PAGE EXCERPT >>
Mr. Moderator

Mr. Moderator

When not blogging Mr. Moderator enjoys baseball, cooking, and falconry.

Jun 102010
 

Organic, farm-fresh herb.

I’m home sick again, surrounded by way too much pollen! Following a visit to the doctor I found myself ready for an early lunch, so while waiting for a prescription I drove over to our local Chipotle, a fairly new (to our area, at least) burrito chain. We love the place. It’s simple; portions are large, tasty, and reasonably priced; and it’s hippified! What little decor they have is earth-toned and ’60s-based. There are signs touting the free-range, voluntary cow-and-chicken-to-slaughter nature of the meats. Even the napkins are healthy and hip – you know, those rough, multi-grained ones that never quite get all the grease off your hands and face but make you feel great about helping the planet in not doing so. There’s this note on the back of the napkins:

Our napkins are made without bleach and from 90% post consumer recycled paper. Use them again to wipe the guac off your chin.

I’m not a big fan of “guac,” but doesn’t that blurb make you feel warm and fuzzy?

Screenshot and document pointing data:
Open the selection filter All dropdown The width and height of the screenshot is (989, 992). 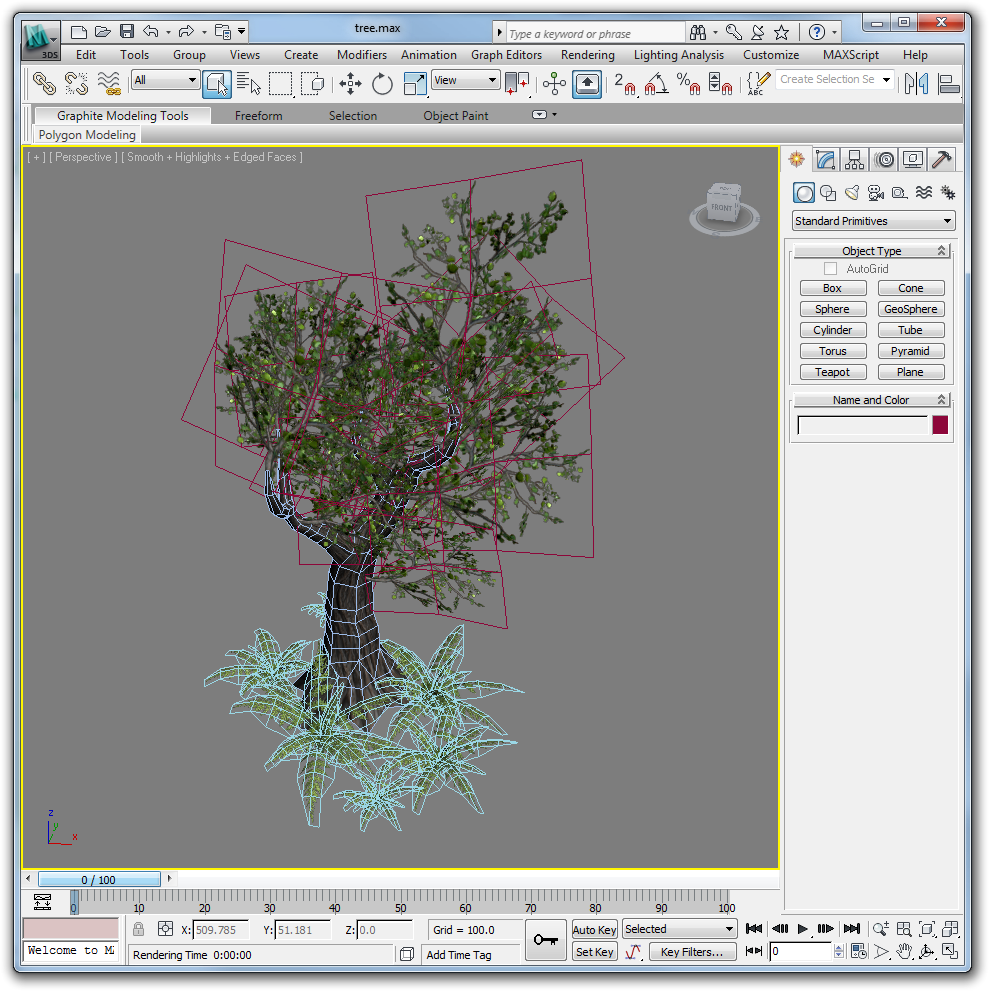[165, 80]
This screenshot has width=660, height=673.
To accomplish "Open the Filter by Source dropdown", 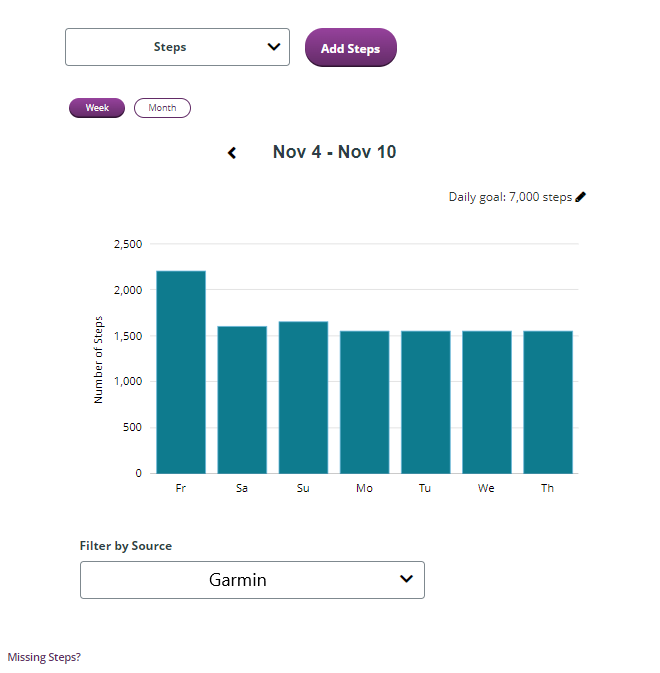I will pyautogui.click(x=252, y=580).
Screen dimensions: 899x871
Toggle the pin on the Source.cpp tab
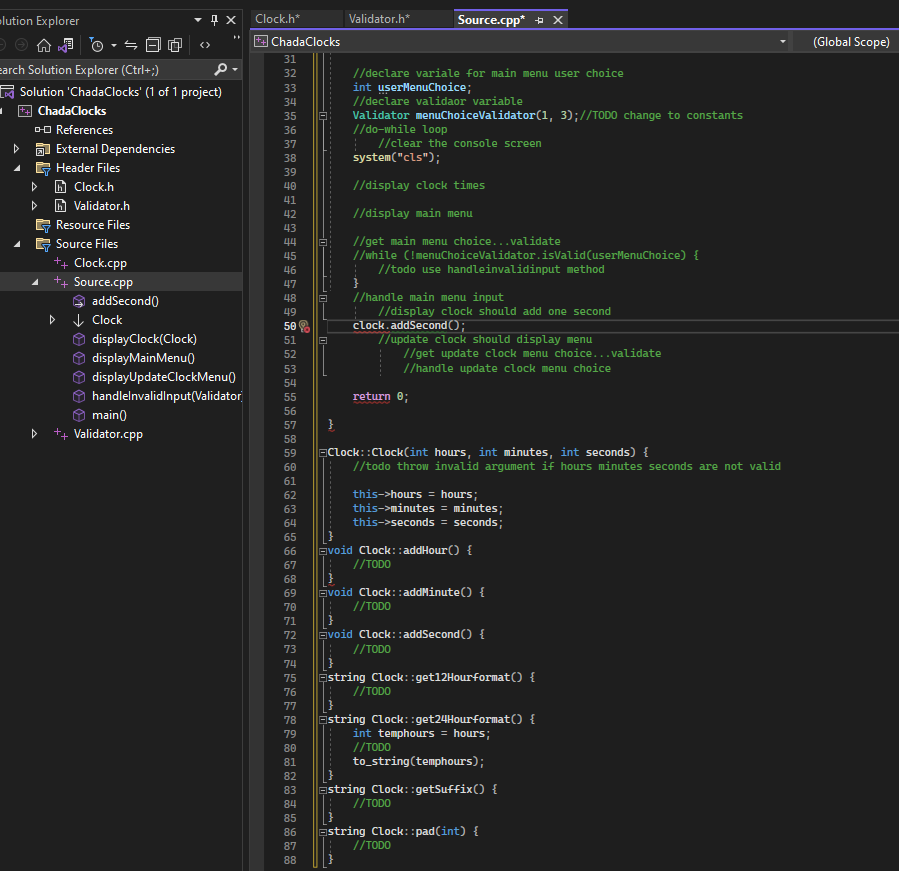(x=539, y=20)
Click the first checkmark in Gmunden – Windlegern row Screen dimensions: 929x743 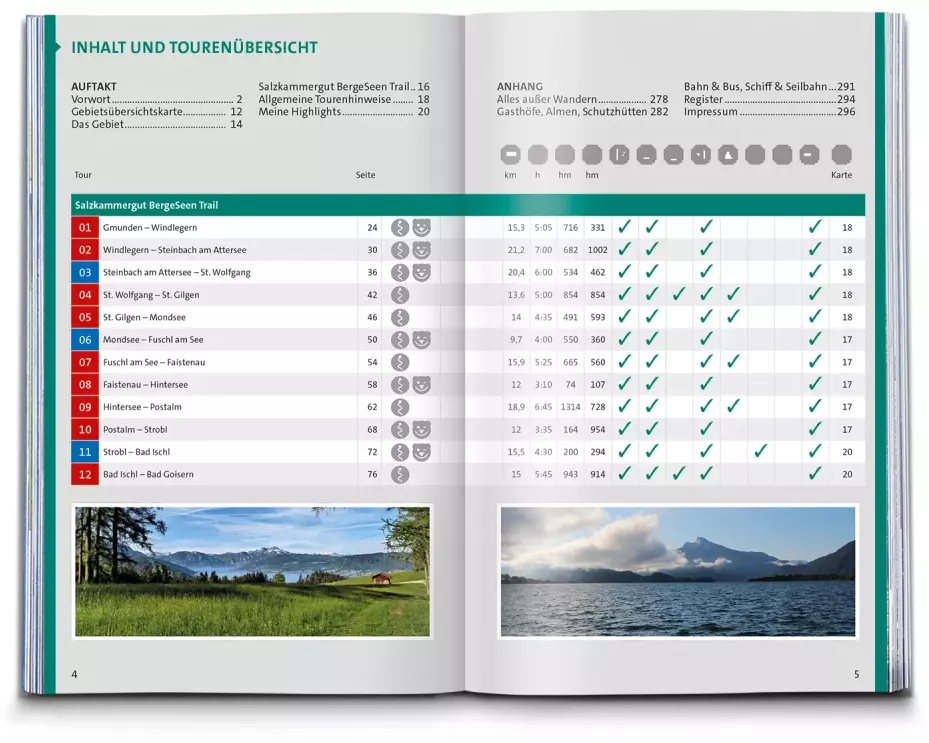(624, 228)
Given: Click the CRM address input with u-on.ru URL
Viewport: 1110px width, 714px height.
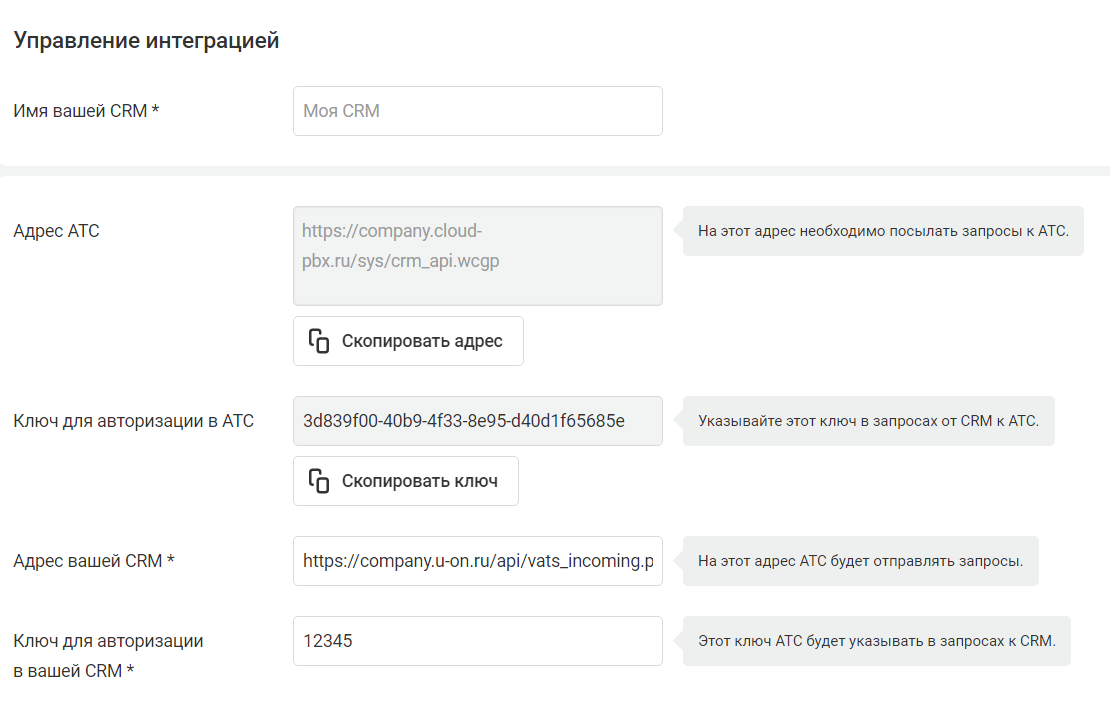Looking at the screenshot, I should [x=477, y=561].
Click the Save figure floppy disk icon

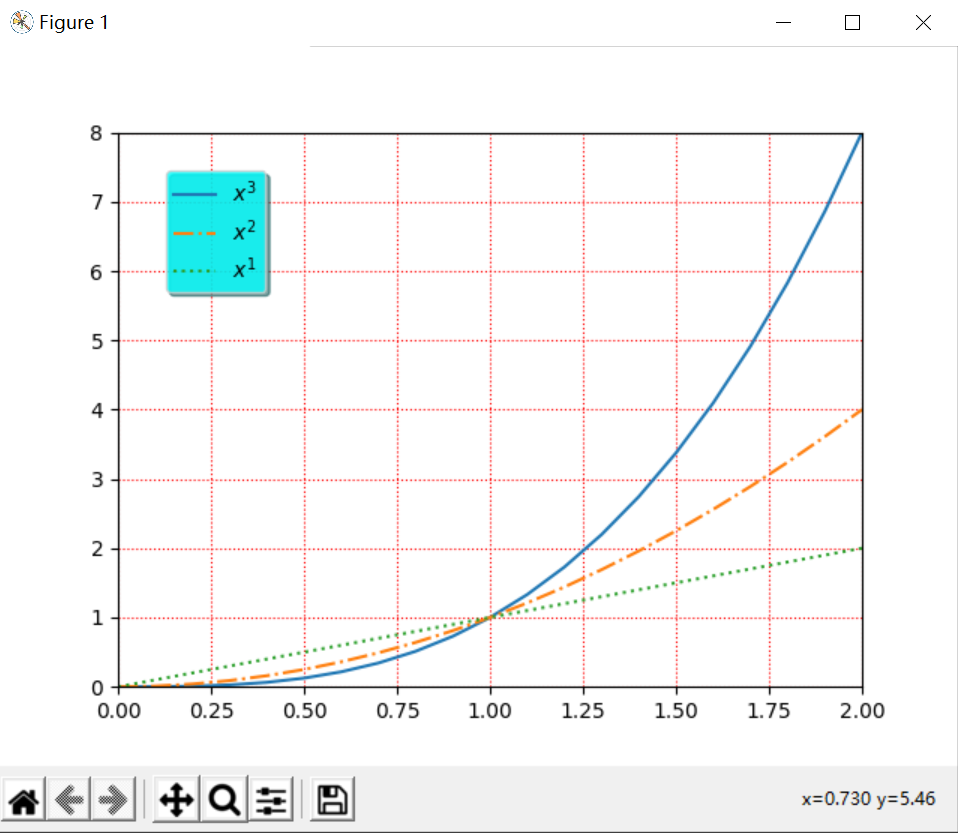[331, 798]
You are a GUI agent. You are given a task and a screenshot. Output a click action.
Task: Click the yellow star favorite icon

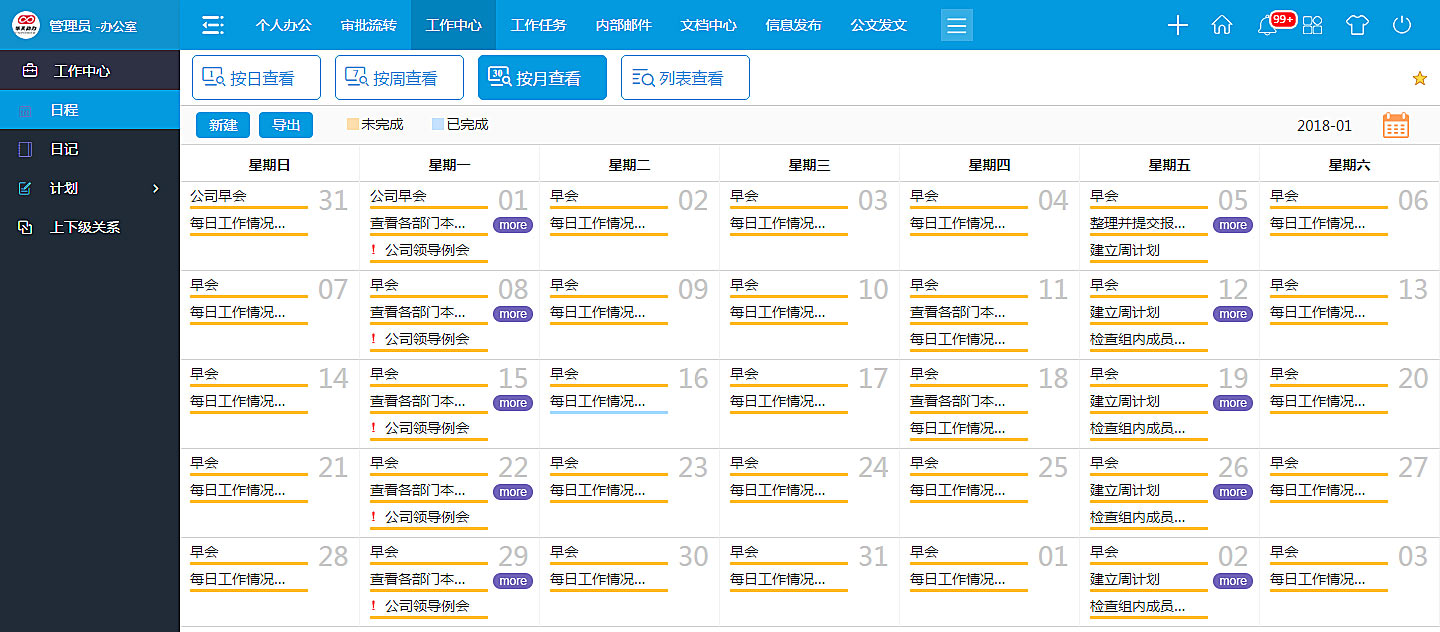point(1419,77)
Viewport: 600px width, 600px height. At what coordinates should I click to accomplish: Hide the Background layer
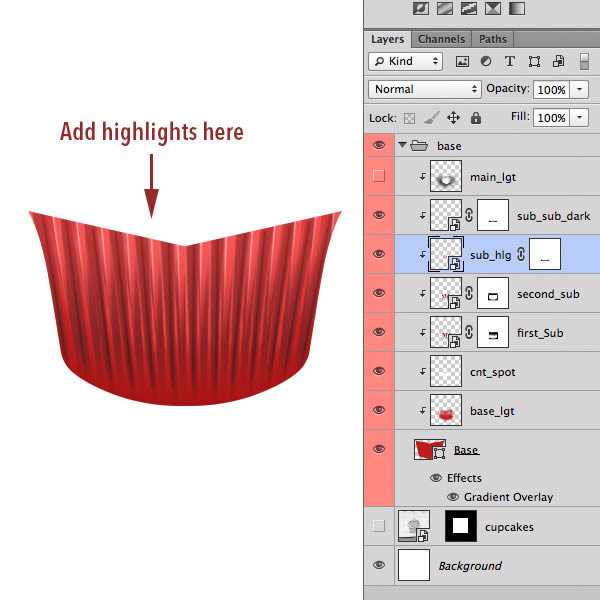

WHAT THE TASK ASKS >> Copy out the Chipotle blog post word for word, from "I’m home sick" to "off your chin.".

WRITTEN ANSWER >>
I’m home sick again, surrounded by way too much pollen! Following a visit to the doctor I found myself ready for an early lunch, so while waiting for a prescription I drove over to our local Chipotle, a fairly new (to our area, at least) burrito chain. We love the place. It’s simple; portions are large, tasty, and reasonably priced; and it’s hippified! What little decor they have is earth-toned and ’60s-based. There are signs touting the free-range, voluntary cow-and-chicken-to-slaughter nature of the meats. Even the napkins are healthy and hip – you know, those rough, multi-grained ones that never quite get all the grease off your hands and face but make you feel great about helping the planet in not doing so. There’s this note on the back of the napkins:

Our napkins are made without bleach and from 90% post consumer recycled paper. Use them again to wipe the guac off your chin.